[Pixel coordinate grounding data]
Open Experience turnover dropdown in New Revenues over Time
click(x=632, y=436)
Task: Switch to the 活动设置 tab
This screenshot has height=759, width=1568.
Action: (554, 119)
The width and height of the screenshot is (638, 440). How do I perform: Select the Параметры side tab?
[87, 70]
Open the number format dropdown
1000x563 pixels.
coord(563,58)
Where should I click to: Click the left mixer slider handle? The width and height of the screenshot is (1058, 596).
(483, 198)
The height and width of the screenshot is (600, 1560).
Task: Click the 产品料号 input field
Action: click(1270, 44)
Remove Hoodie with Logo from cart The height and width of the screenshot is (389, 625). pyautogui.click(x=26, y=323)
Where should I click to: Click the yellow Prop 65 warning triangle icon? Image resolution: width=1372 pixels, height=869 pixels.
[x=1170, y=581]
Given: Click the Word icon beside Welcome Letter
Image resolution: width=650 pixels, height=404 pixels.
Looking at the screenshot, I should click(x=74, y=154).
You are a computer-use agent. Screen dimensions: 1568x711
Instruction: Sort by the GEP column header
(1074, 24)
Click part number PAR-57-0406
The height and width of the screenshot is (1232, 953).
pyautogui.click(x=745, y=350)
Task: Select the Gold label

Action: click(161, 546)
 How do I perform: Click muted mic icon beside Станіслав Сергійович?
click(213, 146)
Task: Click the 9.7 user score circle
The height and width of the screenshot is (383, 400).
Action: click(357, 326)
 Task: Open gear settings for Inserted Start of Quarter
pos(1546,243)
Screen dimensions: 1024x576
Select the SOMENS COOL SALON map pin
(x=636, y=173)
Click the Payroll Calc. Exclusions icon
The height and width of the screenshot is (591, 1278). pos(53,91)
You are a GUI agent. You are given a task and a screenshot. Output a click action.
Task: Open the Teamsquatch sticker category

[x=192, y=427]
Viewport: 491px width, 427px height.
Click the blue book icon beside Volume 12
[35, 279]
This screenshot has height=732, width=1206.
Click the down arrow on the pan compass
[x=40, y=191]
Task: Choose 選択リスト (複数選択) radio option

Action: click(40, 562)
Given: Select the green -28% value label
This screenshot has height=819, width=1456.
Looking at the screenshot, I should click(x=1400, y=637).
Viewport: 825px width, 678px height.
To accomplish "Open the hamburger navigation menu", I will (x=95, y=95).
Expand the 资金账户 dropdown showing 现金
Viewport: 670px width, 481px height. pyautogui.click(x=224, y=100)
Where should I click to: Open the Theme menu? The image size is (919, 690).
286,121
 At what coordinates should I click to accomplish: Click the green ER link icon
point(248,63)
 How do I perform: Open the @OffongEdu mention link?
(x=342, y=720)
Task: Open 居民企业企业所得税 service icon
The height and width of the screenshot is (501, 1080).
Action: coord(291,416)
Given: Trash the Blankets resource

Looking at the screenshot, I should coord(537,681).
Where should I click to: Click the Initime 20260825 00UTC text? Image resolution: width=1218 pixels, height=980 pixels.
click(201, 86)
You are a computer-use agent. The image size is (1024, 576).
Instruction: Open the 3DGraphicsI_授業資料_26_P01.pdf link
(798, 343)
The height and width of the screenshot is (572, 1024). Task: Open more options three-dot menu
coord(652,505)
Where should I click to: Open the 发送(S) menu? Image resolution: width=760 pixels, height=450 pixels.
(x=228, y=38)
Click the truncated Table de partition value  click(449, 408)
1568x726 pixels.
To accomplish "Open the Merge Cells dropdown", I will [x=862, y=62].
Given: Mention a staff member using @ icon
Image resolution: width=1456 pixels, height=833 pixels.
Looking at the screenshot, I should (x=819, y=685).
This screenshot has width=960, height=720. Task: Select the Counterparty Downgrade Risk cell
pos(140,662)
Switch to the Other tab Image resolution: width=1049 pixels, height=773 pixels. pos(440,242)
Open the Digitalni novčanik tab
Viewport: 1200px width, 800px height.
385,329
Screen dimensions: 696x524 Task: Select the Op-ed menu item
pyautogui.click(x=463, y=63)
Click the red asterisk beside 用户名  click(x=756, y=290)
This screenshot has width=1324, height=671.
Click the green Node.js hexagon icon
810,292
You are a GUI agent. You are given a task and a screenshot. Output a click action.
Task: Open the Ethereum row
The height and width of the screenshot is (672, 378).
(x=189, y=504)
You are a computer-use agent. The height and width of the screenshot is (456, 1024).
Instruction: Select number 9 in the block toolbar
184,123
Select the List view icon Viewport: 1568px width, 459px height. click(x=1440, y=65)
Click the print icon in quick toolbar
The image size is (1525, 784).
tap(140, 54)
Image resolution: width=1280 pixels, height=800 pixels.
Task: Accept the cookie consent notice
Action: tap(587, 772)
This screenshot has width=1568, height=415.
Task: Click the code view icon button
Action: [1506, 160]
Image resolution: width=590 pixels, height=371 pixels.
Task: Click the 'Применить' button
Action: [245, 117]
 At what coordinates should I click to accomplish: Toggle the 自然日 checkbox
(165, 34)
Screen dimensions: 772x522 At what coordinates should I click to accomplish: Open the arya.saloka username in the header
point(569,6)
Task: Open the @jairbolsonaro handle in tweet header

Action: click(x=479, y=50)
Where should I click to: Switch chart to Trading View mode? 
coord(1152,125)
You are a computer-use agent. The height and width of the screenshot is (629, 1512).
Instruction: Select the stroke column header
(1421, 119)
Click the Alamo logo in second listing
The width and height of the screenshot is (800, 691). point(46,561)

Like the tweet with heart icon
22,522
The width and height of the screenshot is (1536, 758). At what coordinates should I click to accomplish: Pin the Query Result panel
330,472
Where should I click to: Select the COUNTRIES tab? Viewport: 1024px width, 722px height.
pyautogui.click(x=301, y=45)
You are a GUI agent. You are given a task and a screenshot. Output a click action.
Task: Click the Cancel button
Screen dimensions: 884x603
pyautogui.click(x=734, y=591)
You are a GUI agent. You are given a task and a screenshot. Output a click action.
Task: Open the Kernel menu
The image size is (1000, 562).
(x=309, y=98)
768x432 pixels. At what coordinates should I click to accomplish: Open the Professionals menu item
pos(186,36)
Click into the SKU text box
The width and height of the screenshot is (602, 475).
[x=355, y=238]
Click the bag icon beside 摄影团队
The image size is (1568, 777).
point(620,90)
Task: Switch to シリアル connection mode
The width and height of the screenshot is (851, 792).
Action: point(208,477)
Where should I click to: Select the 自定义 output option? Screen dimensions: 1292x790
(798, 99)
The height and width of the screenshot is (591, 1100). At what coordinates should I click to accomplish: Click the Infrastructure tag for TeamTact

Brief ▸
An exact copy of every record above is required.

Solution for this exercise ▸
Open Experience turnover dropdown in New Revenues over Time
click(x=632, y=436)
Task: Switch to the 活动设置 tab
This screenshot has height=759, width=1568.
Action: (554, 119)
The width and height of the screenshot is (638, 440). How do I perform: Select the Параметры side tab?
[87, 70]
Open the number format dropdown
1000x563 pixels.
coord(563,58)
Where should I click to: Click the left mixer slider handle? The width and height of the screenshot is (1058, 596).
(483, 198)
The height and width of the screenshot is (600, 1560).
Task: Click the 产品料号 input field
Action: click(1270, 44)
Remove Hoodie with Logo from cart The height and width of the screenshot is (389, 625). pyautogui.click(x=26, y=323)
Where should I click to: Click the yellow Prop 65 warning triangle icon? Image resolution: width=1372 pixels, height=869 pixels.
[x=1170, y=581]
Given: Click the Word icon beside Welcome Letter
Image resolution: width=650 pixels, height=404 pixels.
Looking at the screenshot, I should click(x=74, y=154).
You are a computer-use agent. Screen dimensions: 1568x711
Instruction: Sort by the GEP column header
(1074, 24)
Click part number PAR-57-0406
The height and width of the screenshot is (1232, 953).
pyautogui.click(x=745, y=350)
Task: Select the Gold label

Action: click(161, 546)
 How do I perform: Click muted mic icon beside Станіслав Сергійович?
click(213, 146)
Task: Click the 9.7 user score circle
The height and width of the screenshot is (383, 400).
Action: click(357, 326)
 Task: Open gear settings for Inserted Start of Quarter
pos(1546,243)
Screen dimensions: 1024x576
Select the SOMENS COOL SALON map pin
(x=636, y=173)
Click the Payroll Calc. Exclusions icon
The height and width of the screenshot is (591, 1278). pos(53,91)
You are a GUI agent. You are given a task and a screenshot. Output a click action.
Task: Open the Teamsquatch sticker category

[x=192, y=427]
Viewport: 491px width, 427px height.
Click the blue book icon beside Volume 12
[35, 279]
This screenshot has height=732, width=1206.
Click the down arrow on the pan compass
[x=40, y=191]
Task: Choose 選択リスト (複数選択) radio option

Action: click(40, 562)
Given: Select the green -28% value label
This screenshot has height=819, width=1456.
Looking at the screenshot, I should click(x=1400, y=637).
Viewport: 825px width, 678px height.
To accomplish "Open the hamburger navigation menu", I will (x=95, y=95).
Expand the 资金账户 dropdown showing 现金
Viewport: 670px width, 481px height. pyautogui.click(x=224, y=100)
Where should I click to: Open the Theme menu? The image size is (919, 690).
286,121
 At what coordinates should I click to accomplish: Click the green ER link icon
point(248,63)
 How do I perform: Open the @OffongEdu mention link?
(x=342, y=720)
Task: Open 居民企业企业所得税 service icon
The height and width of the screenshot is (501, 1080).
Action: coord(291,416)
Given: Trash the Blankets resource

Looking at the screenshot, I should coord(537,681).
Where should I click to: Click the Initime 20260825 00UTC text? Image resolution: width=1218 pixels, height=980 pixels.
click(201, 86)
You are a computer-use agent. The image size is (1024, 576).
Instruction: Open the 3DGraphicsI_授業資料_26_P01.pdf link
(798, 343)
The height and width of the screenshot is (572, 1024). Task: Open more options three-dot menu
coord(652,505)
Where should I click to: Open the 发送(S) menu? Image resolution: width=760 pixels, height=450 pixels.
(x=228, y=38)
Click the truncated Table de partition value  click(449, 408)
1568x726 pixels.
To accomplish "Open the Merge Cells dropdown", I will [x=862, y=62].
Given: Mention a staff member using @ icon
Image resolution: width=1456 pixels, height=833 pixels.
Looking at the screenshot, I should (x=819, y=685).
This screenshot has width=960, height=720. Task: Select the Counterparty Downgrade Risk cell
pos(140,662)
Switch to the Other tab Image resolution: width=1049 pixels, height=773 pixels. pos(440,242)
Open the Digitalni novčanik tab
Viewport: 1200px width, 800px height.
385,329
Screen dimensions: 696x524 Task: Select the Op-ed menu item
pyautogui.click(x=463, y=63)
Click the red asterisk beside 用户名  click(x=756, y=290)
This screenshot has width=1324, height=671.
Click the green Node.js hexagon icon
810,292
You are a GUI agent. You are given a task and a screenshot. Output a click action.
Task: Open the Ethereum row
The height and width of the screenshot is (672, 378).
(x=189, y=504)
You are a computer-use agent. The height and width of the screenshot is (456, 1024).
Instruction: Select number 9 in the block toolbar
184,123
Select the List view icon Viewport: 1568px width, 459px height. click(x=1440, y=65)
Click the print icon in quick toolbar
The image size is (1525, 784).
tap(140, 54)
Image resolution: width=1280 pixels, height=800 pixels.
Task: Accept the cookie consent notice
Action: tap(587, 772)
This screenshot has width=1568, height=415.
Task: Click the code view icon button
Action: [1506, 160]
Image resolution: width=590 pixels, height=371 pixels.
Task: Click the 'Применить' button
Action: [245, 117]
 At what coordinates should I click to accomplish: Toggle the 自然日 checkbox
(165, 34)
Screen dimensions: 772x522 At what coordinates should I click to accomplish: Open the arya.saloka username in the header
point(569,6)
Task: Open the @jairbolsonaro handle in tweet header

Action: click(x=479, y=50)
Where should I click to: Switch chart to Trading View mode? 
coord(1152,125)
You are a computer-use agent. The height and width of the screenshot is (629, 1512).
Instruction: Select the stroke column header
(1421, 119)
Click the Alamo logo in second listing
The width and height of the screenshot is (800, 691). point(46,561)

Like the tweet with heart icon
22,522
The width and height of the screenshot is (1536, 758). At what coordinates should I click to accomplish: Pin the Query Result panel
330,472
Where should I click to: Select the COUNTRIES tab? Viewport: 1024px width, 722px height.
pyautogui.click(x=301, y=45)
You are a GUI agent. You are given a task and a screenshot. Output a click action.
Task: Click the Cancel button
Screen dimensions: 884x603
pyautogui.click(x=734, y=591)
You are a GUI agent. You are given a task and a screenshot. Output a click action.
Task: Open the Kernel menu
The image size is (1000, 562).
(x=309, y=98)
768x432 pixels. At what coordinates should I click to accomplish: Open the Professionals menu item
pos(186,36)
Click into the SKU text box
The width and height of the screenshot is (602, 475).
[x=355, y=238]
Click the bag icon beside 摄影团队
The image size is (1568, 777).
point(620,90)
Task: Switch to シリアル connection mode
The width and height of the screenshot is (851, 792).
Action: point(208,477)
Where should I click to: Select the 自定义 output option? Screen dimensions: 1292x790
(798, 99)
The height and width of the screenshot is (591, 1100). At what coordinates should I click to accomplish: Click the Infrastructure tag for TeamTact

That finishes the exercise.